The principal aim of the project is to exploit possibilities generated by additive manufacturing (AM) to design, characterise, predict and control anisotropic properties in metallic materials, with emphasis on rare-earth-free permanent magnets. Preferred directional grain growth and high cooling rates are two important parameters in creating anisotropic properties in technologically important material classes.

In particular, we will investigate the use of laser powder bed fusion AM to control texture development during manufacturing. We plan to combine a highly controlled AM-process with advanced crystallographic methods, using X-ray (and neutron) probes to establish best practise in the manufacture and processing of materials with desired anisotropic properties.

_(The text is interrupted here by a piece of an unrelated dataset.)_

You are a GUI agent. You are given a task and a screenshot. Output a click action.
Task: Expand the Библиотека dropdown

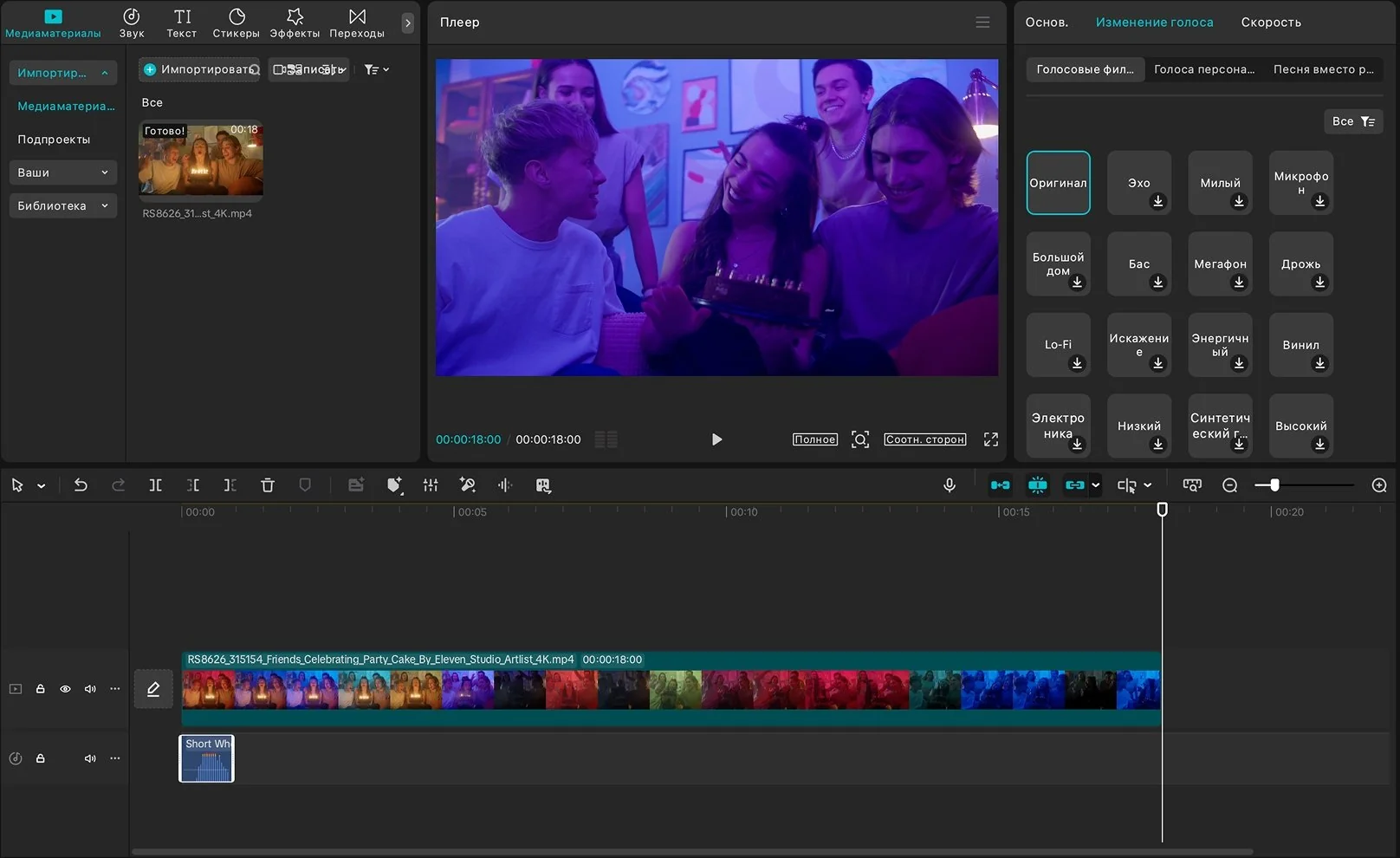[62, 206]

Here, the proposed project will employ hard x-ray nanoprobe imaging, diffraction and x-ray magnetic circular dichroism (XMCD) to measure phase transitions and anisotropy in AM produced RE-free permanent magnets.

The next generation polycrystalline nickel-base superalloys for application in highly demanding environments, such as aero-engines, or heat exchangers will not only reduce the fuel consumption but also the amount of NOx emission. One major problem is, however, that high-temperature resistance superalloys frequently end-up in a composition that are sensitive for crack formation. It may occur during heat treatments, or in the manufacturing process where intragranular γ’-precipitates formed. Initially these precipitates are fully coherent, or semi-coherent with the matrix of the alloy, which may result in misfit strains. And consequently, if the density of the nucleated precipitates is larger than the matrix phase, all individual grains are contracted, and severe strains in the grain boundaries appear. This phenomenon is known as Strain Age Cracking (SAC) for the industry.

Here, the proposed project aims to increase the understanding of SAC by in-situ measuring the strain field of individual γ’-precipitates embedded in a metallic γ-matrix by Bragg coherent diffraction imaging for various temperatures, precipitate sizes, and alloy compositions.

The experimental results are important, not only for understanding the role of misfit strains on precipitation but also for calibrating and validating numerical models acting on the same length scale, e.g., phase field crystals. These results, from the nanometer scale, will be used in a larger campaign where the aim is to understand the SAC phenomenon on several length scales, from the individual particles on the nanoscale up to the micrometer scale where the cracking takes place.

The main supervisor will be Associate Professor (docent) Martin Fisk, Materials science and applied mathematics, Malmö University.The project will jointly be with NanoMax.

Two-dimensional (2D) material van der Waals (vdW) heterostructures exhibit extraordinary quantum traits for next-generation nanoelectronics, spintronics, and optoelectronic applications. The project aims to investigate the quantum (electronic, phononic, and magnonic) properties and phenomena in novel directlychemical vapor deposited 2D material heterostructures and their functionalized defect-passivated systems, and develop innovative devices.
Here we explore a new direct growth of 2D material heterostructures, for example, semiconducting MoS2 on graphene. Recently, we have innovated the growth of composite 2D heterostructures by nucleationdefined chemical vapor deposition. In this project, we specifically aim to probe the electronic structure of these new quantum materials via advanced x-rays spectroscopic tools to achieve the following objectives:

1. Elucidate the band structure and surface charge transfer in directly CVD-grown 2D heterostructures of MoS2 over graphene and 2D magnets (Chromium Telluride) over graphene.
2. Unveil the role of spin-orbit coupling and its influence on the electronic and magnonic (involving magnetic 2D materials) band structure in 2D heterostructures.
3. Develop a mechanistic picture of the defect passivation by chemical treatments on CVD-grown 2D materials.

These objectives will provide first-time results that will impact the understanding of the properties of the directly grown 2D heterostructures and act as a guide to engineering their properties for efficient next-generation optoelectronic and spintronics devices, which will be innovated with these quantum materials.